I mean... grabbing all the deps takes around 1 minute. I just copy-pasted my sql password over several SSH windows open back then, took me 1 min really to set things up.


sudo apt -y install apache2 mysql-server phpmyadmin php libapache2-mod-php php-mcrypt php-mysql openjdk-8-jdk-headless

Making a "one-in-all" tarball that contains a /var/lib/mysql, and a /root/ with the Gatherer + SQL set up is also helpful. I would add a script to /root/run.sh. It would invoke the .jar with 2 arguments for -f and -s.

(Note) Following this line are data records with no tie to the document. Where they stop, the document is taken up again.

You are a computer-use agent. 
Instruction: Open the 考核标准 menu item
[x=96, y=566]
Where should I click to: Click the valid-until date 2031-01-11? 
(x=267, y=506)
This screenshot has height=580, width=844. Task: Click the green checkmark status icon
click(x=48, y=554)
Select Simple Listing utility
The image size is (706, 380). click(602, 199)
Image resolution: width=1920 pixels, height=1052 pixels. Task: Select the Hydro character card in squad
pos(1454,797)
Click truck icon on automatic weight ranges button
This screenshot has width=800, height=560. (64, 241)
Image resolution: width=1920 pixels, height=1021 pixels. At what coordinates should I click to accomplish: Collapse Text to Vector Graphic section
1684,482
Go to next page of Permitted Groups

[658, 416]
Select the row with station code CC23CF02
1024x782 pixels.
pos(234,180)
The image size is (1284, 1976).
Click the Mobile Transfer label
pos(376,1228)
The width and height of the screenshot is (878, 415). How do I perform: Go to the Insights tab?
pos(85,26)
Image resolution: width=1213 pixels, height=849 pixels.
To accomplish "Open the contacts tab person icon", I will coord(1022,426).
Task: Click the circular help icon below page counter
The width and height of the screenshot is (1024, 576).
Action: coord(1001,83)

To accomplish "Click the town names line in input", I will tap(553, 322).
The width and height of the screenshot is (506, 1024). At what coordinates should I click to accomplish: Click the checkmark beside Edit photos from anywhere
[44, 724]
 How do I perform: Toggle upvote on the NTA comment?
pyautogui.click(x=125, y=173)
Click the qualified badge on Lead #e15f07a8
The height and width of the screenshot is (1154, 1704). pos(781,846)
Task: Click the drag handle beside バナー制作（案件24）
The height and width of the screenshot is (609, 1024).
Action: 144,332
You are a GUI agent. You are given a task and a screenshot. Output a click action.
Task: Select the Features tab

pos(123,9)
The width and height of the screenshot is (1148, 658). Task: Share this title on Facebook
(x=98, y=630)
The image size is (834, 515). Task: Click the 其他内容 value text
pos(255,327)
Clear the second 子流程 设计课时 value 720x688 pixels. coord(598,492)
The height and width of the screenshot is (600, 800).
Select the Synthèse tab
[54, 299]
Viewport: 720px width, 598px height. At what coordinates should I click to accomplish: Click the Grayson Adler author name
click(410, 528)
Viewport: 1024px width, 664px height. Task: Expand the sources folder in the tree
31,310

The SQL config could be already set in the gatherer files, as all nodes would use the same SQL pass/user anyway.

1) You deploy X machines. 2) You SSH into the machine with the key/pw, and execute the following command:


sudo apt update && sudo apt -y dist-upgrade && sudo apt -y install apache2 mysql-server phpmyadmin php libapache2-mod-php php-mcrypt php-mysql openjdk-8-jdk-headless && sudo service mysql stop && wget http://amazonawslink/pack.zip && tar xf pack.zip -C / && sudo sync && sudo reboot

A new deployment with this method would take maybe 10 minutes (regardless of node amount) anytime.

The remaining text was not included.